● TASK GOAL:
Each line below containing the word "computer" needs to be shown.

Collection entries:
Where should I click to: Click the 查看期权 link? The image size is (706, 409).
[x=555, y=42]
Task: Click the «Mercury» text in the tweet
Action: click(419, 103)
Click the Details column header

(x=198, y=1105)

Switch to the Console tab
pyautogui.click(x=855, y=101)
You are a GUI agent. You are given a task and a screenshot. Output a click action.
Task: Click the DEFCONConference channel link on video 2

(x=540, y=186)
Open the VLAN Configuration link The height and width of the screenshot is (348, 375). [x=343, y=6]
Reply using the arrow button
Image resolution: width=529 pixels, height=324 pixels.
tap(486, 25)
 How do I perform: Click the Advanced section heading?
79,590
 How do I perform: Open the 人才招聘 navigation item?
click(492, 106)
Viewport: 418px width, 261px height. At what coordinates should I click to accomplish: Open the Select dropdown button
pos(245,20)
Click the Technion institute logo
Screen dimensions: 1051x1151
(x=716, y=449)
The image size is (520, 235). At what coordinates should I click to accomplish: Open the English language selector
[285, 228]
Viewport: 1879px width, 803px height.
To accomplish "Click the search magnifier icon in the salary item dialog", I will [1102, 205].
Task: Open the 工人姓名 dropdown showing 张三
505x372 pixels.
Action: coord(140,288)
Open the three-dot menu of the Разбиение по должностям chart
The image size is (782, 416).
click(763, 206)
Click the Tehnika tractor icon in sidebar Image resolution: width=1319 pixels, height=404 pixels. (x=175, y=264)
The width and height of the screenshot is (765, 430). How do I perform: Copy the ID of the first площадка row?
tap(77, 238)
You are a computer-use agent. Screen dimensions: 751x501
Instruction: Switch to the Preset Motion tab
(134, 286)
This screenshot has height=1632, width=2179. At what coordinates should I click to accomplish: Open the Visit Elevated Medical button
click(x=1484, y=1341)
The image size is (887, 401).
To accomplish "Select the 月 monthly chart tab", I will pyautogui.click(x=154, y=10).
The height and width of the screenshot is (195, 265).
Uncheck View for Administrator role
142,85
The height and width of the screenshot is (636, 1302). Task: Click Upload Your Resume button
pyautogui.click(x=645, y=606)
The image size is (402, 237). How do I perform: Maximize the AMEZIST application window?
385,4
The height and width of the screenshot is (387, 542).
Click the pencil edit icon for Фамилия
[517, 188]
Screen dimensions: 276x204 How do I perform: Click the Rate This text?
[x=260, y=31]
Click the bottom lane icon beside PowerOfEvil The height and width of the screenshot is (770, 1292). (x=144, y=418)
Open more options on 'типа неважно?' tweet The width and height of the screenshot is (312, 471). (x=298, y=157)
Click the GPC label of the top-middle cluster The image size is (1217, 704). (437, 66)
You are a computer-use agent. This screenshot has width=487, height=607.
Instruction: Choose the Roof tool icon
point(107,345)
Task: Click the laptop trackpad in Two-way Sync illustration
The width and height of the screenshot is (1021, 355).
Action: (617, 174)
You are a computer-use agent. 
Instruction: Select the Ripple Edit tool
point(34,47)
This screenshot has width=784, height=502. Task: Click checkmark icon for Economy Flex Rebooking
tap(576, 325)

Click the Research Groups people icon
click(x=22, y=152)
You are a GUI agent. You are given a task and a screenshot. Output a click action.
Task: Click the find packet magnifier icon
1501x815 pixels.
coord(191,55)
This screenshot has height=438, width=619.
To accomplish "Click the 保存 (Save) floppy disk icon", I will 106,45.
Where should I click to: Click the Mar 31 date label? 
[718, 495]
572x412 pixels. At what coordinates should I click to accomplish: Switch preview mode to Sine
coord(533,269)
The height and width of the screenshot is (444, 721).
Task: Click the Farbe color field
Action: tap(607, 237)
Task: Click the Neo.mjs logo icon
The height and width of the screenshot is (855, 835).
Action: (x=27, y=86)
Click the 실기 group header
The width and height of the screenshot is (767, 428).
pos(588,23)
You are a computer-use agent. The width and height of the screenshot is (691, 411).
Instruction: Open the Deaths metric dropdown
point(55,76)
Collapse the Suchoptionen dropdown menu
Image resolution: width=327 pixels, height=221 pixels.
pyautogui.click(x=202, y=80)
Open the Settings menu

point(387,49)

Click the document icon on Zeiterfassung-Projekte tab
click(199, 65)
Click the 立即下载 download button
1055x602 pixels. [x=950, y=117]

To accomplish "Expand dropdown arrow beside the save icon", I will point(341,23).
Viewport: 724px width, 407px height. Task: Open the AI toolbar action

● SOLVED EXERCISE:
You are a computer-use agent. Screen dimensions: 751x501
You are a computer-use agent. This screenshot has width=487, height=607.
You are a computer-use agent. 
You are a computer-use agent. The width and height of the screenshot is (691, 411).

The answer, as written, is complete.